By DoD News
By Jim Garamone
The new permissions available thanks to the South Asia strategy mean the campaign is on the “path to a win,” the commander of NATO’s Resolute Support mission and U.S. forces in Afghanistan told Pentagon reporters Tuesday.
President Donald J. Trump announced the strategy during a speech at Fort Myer, Virginia, in August.
Speaking via satellite from his headquarters in Afghanistan’s capital of Kabul, Army Gen. John W. Nicholson emphasized that the strategy is strictly conditions-based, not time-based.
“We will be here until the job is done,” the general said. “The U.S. approach aligns with the NATO approach. … War is a contest of wills. The president has left no doubt in terms of our will to win.”
Goal: Negotiated Reconciliation
In Afghanistan, the goal is reconciliation through a negotiated settlement lowering the level of violence, Nicholson said. Afghanistan and the coalition will use three forms of pressure to make this happen, he added: military pressure, diplomatic pressure and social pressure.

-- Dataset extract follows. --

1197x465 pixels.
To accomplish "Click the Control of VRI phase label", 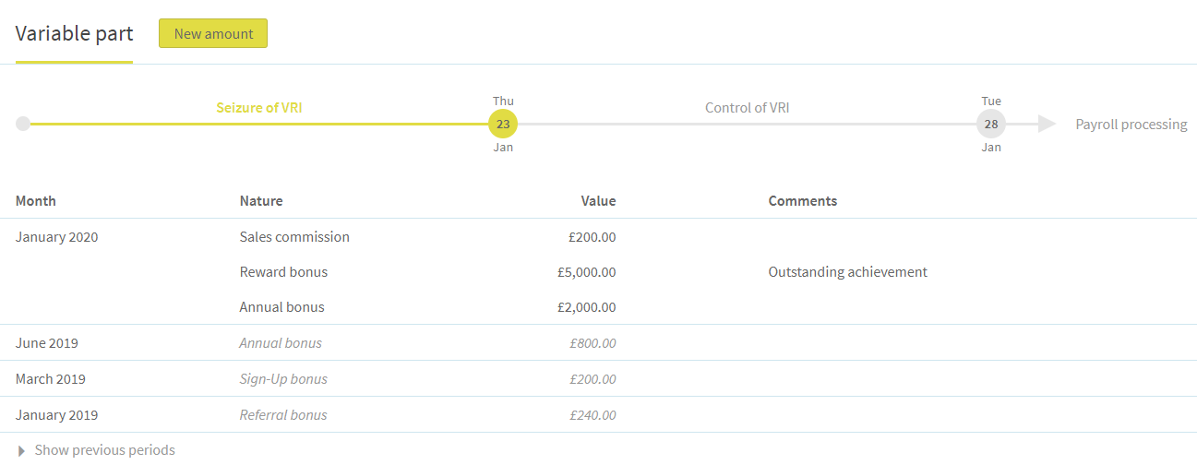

Afghan security forces will apply the military pressure, the general told reporters, aided by coalition advisors and air assets. That pressure will increase in the next year as new Afghan capabilities come on line and as U.S. and coalition advisers embed with smaller units, he said.
Meanwhile, he said, Afghan and coalition officials will apply diplomatic pressure on the enablers of the Taliban and the Haqqani networks, and social pressure will be applied through elections over the next two years. If done credibly, Nicholson said, these pressures will enhance the legitimacy of the government in the eyes of the people.
“In the face of this pressure, the Taliban cannot win,” Nicholson said. “Their choices are to reconcile, live in irrelevance, or die.”
The United States and coalition must realign resources and to execute this strategy, the general said. “I’d point out that the military effort is necessary but, by itself, not sufficient for success,” he said. “We must work together with all of the parts of the U.S. government and the coalition in order to be successful.”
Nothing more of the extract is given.